Aiken was forced to leave his farm and training establishment at Avenel in country Victoria two years ago and move to New South Wales to care for his team of pacers at Menangle.

“In Victoria I had to travel 130 kilometres a day for treatment in Shepparton, and it was much easier to move to New South Wales where it was only a ten-minute trip for treatment,” he explained.

And on Friday night Aiken capped a splendid training feat to produce ten-year-old gelding Max Delight in fine fettle to score a wonderful victory and end a losing sequence of 14.

This gave Aiken his 34TH Group 1 success, and it was emerging star reinsman Will Rixon’s fourth Group 1 victory and his 929TH win in an outstanding ten-year career.

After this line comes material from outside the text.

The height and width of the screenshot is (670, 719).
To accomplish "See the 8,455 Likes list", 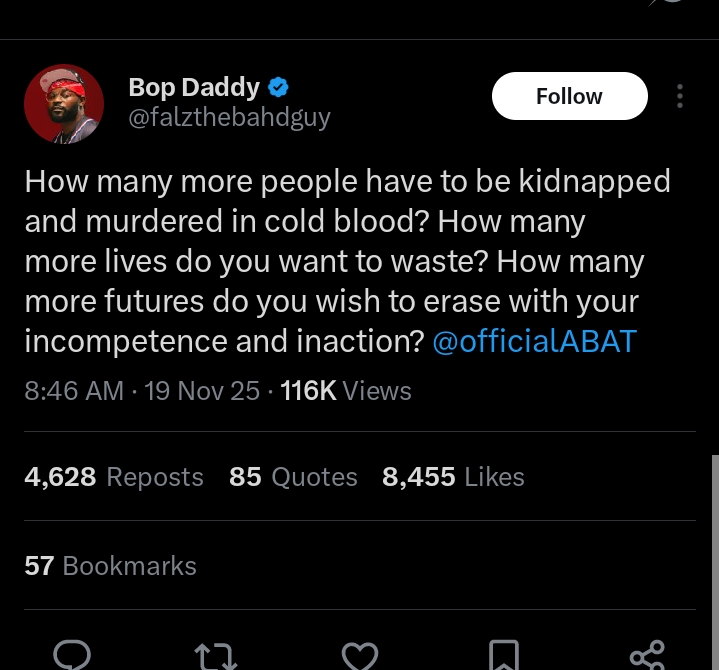I will (x=453, y=477).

The win was also a great tonic for Max Delight’s owner, octogenarian Mick Maxfield, a Devonport businessman who is not enjoying the best of health and was unable to make the trip to Perth where he was represented at Gloucester Park by his son Dean.

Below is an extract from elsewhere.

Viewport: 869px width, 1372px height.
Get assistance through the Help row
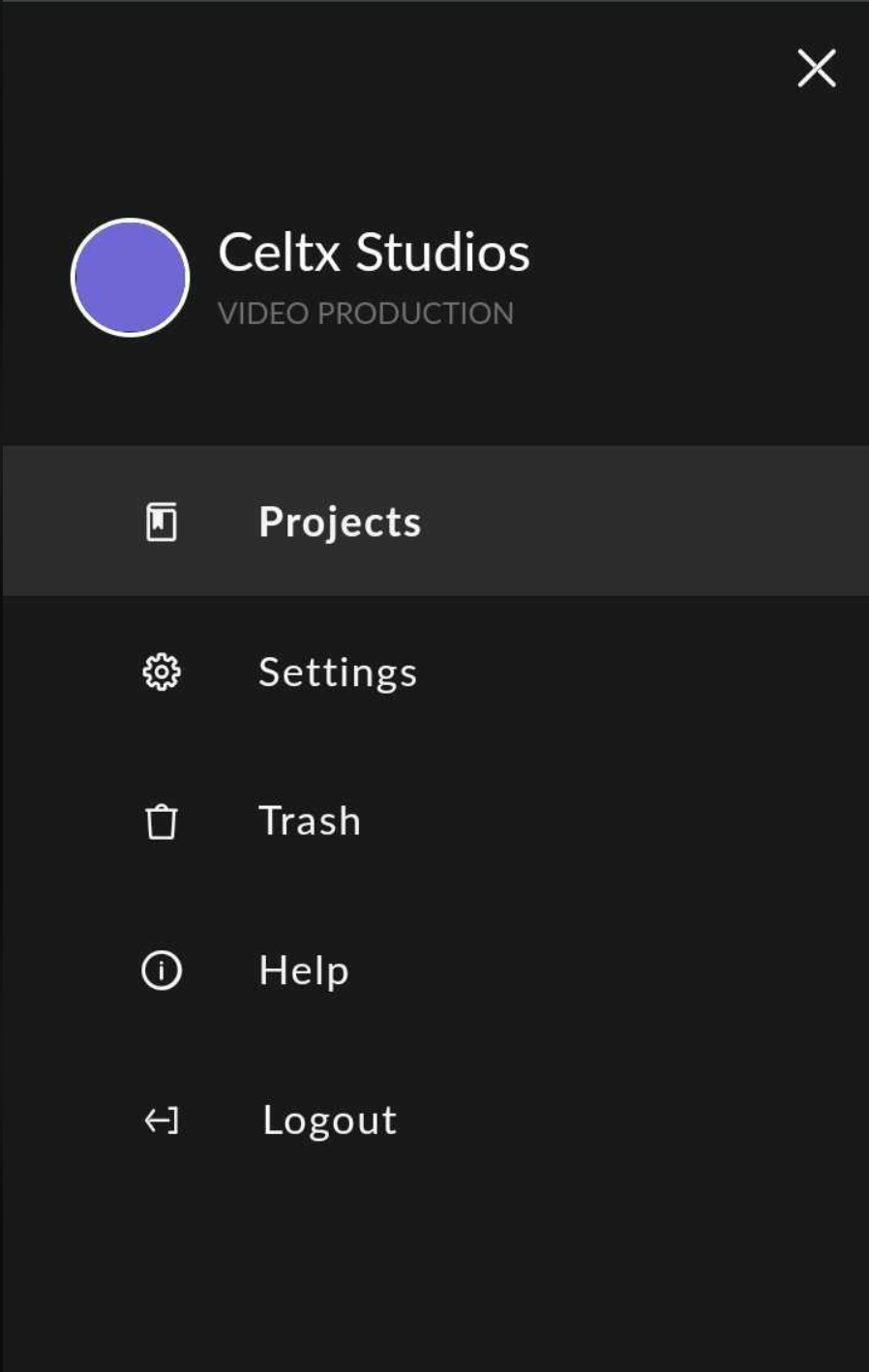[434, 970]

Max Delight was sold for the then Australian record of $245,000 at the 2017 Sydney yearling sale, and the son of champion sire Bettors Delight has now earned $2,009,599. He is the second foal out of former brilliant mare Lady Euthenia, who raced 40 times for 21 wins, seven placings and $461,285. She won four Group 1 feature events as a two-year-old before winning the 2010 New South Wales Oaks at Harold Park.

Max Delight, lining up for his 161ST start, was a $19 chance in Friday night’s race, with local ten-year-old stars Minstrel ($2.70 favourite) and Magnificent Storm ($3.10) dominating betting.

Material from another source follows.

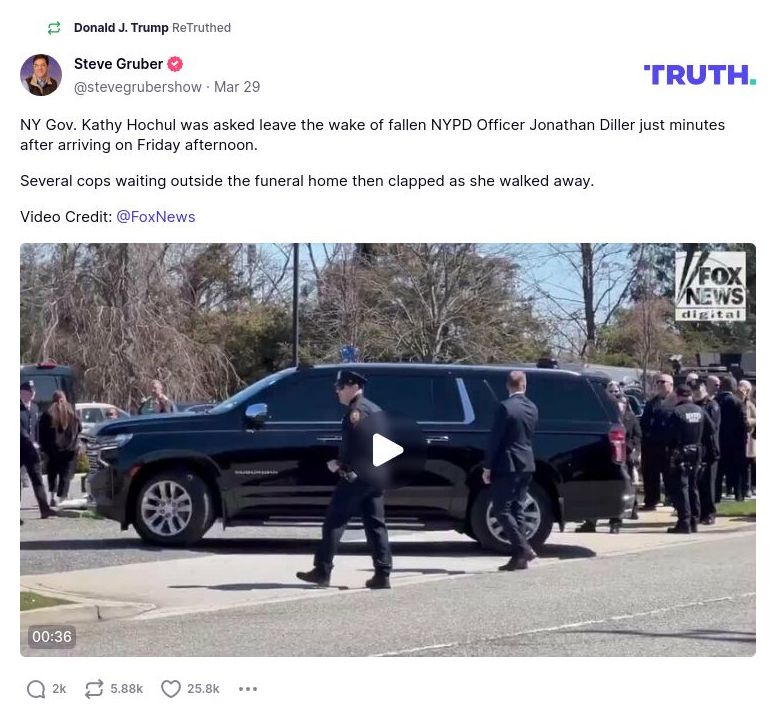
Task: Click the @FoxNews mention link
Action: coord(156,217)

Magnificent Storm (barrier four) was expected to burst straight to the front, but when he didn’t, it left Rixon in a quandary, whether to make a bid for the early lead or to look for an ideal sit in the one-wide line.

“The plan was to get to the running line and get behind Minstrel in the one-out, one-back position,” said Rixon. “It crossed my mind when Aiden (De Campo, driving Magnificent Storm) didn’t come out, that I should force my way to the front.

“I took a breath and thought about making a bid for the front, but decided against it, considering we would get pressured in the lead.”

This was a wise decision. The polemarker Hugotastic ($17) led for the first 400m before Magnificent Storm surged to the front, with Minstrel moving, menacingly, to his outside and leaving Max Delight with a perfect trail.

Magnificent Storm was being hailed as the winner when he shrugged off the challenge from Minstrel approaching the home turn. But he was unable to keep Max Delight at bay, with the veteran finishing powerfully to gain the upper hand 45m from the post and winning by a neck from $71 outsider and Minstrel’s stablemate Golden Lode, who thundered home, out five and six wide after being ninth with a lap to travel. Minstrel battled on to finish sixth.

Magnificent Storm finished third, a length ahead of the $7.50 third fancy Ubetcha Tigerpie, who ran home solidly after racing in the one-out, two-back position. The winner rated a smart 1.54.9 over the 2536m journey after the final three 400m sections were run in 28.7sec., 27.8sec. and 29sec.

For Aiken, Max Delight’s win revived wonderful Gloucester Park memories when his pacers Lennytheshark and Hectorjayjay performed so brilliantly, with Lennytheshark winning the 2015 Interdominion championship and being a heat winner in the following Inters series in Perth in 2016 and 2017. Hectorjayjay won three heats and finished second to Smolda in the final of the 2017 Inters.

“Lenny was pretty special,” said Aiken. “And this horse (Max Delight) has been a great old horse.”

Max Delight had three different trainers for his first eight starts,  in New South Wales, Tasmania and Victoria, before entering Aiken’s stables, and in March 2019 he was a $71 outsider when he won the 2019 NSW Derby before winning the Tasmanian Derby.

A year later, Max Delight finished third behind Lochinvar in the Chariots Of Fire at Menangle and suffered a strained tendon which kept him out of action for eleven months.

Providing he pulls up well after his Nullarbor victory Max Delight will contest the $300,000 Fremantle Cup next Friday night.